Embutidos de España: Sabor para todos los sentidos.

Embutidos de España: Sabor para todos los sentidos.

Embutidos de España.

En España existe una gran variedad de embutidos. Suelen ser curados, como el chorizo, el salchichón y la sobrasada, aunque también existen los cocidos, como la longaniza, la androlla y la morcilla.

Según autores de cocina modernos actualmente existen cerca de dieciocho clases de embutidos e innumerables tipos. La mayoría de los embutidos de España, se suelen elaborar de carne de cerdo. Generalmente se hacen de carne picada y condimentada con hierbas aromáticas y diferentes especias (pimentón, pimienta, ajos, romero, tomillo, clavo de olor, jengibre, nuez moscada, etc.)

Durante el proceso se introduce la carne en piel de tripas de cerdo. De ahí el nombre que reciben “los embutidos” porque son embutidos en piel. La tripa natural es la auténtica creadora del gran sabor del embutido natural por sus grandes cualidades en la curación de los embutidos. Su forma de curación ha hecho que sea de fácil conservación, durante períodos de tiempo relativamente largos. Para la elaboración artesanal de estos productos se utiliza una máquina específica, encargada de hacer carne picada que mediante una cuchilla pica la carne y en una segunda operación la embute en la piel de tripa de cerdo. Posteriormente pasa a la fase de curación. Esta fase es muy importante a la hora de tener una adecuada capacidad de conservación del producto final, vigilando la estabilidad del color y formación final del aroma. Dependiendo del tipo de embutido se realiza el curado de diferentes formas.
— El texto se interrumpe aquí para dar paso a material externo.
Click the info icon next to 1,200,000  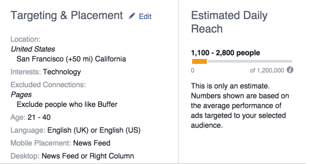pos(290,70)
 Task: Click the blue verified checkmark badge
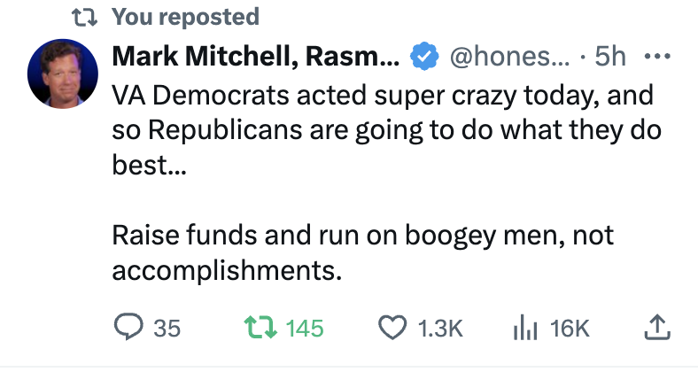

Desde un punto de vista nutricional se puede decir que están compuestos de agua, proteínas y grasas. La proporción de agua dependerá del tipo de curado, pudiendo llegar desde un 70% en los productos frescos hasta un 10% en aquellos que han sido curados por secado. Tras estos ingredientes básicos se suele añadir diferentes especias, según la región y las tradiciones culinarias.

Los embutidos de España generalmente se sirven con pan (en tostada o en bocadillo) o si se desea servir a varias personas en una presentación adecuada en lo que se denomina tabla de embutidos. En la mayoría de los casos se sirve frío y cortado en rodajas (de ahí la denominación inglesa de cold cut). Por regla general se trata de un aperitivo o tapa servida antes de una comida (en este caso se denomina entremés) o bien en una merienda o cena. En el caso de los embutidos frescos o semicurados (como es el caso del chorizo achorizado), han de cocinarse previamente bien fritos o hervidos o cocidos en agua (eliminando gran parte de su grasa), en vino o en sidra uniendo ambos sabores. Los embutidos deben conservarse siempre en ambientes frescos, lo ideal para la conservación es que estos se consuman justo en el momento de su cortado.

El jamón si bien no es un embutido, es el fiambre más popular de España, tan habitual que puede decirse que tiene rango de plato nacional. Aunque existen variedades de embutidos en el sur de España, su variedad crece a medida que se va hacia el norte.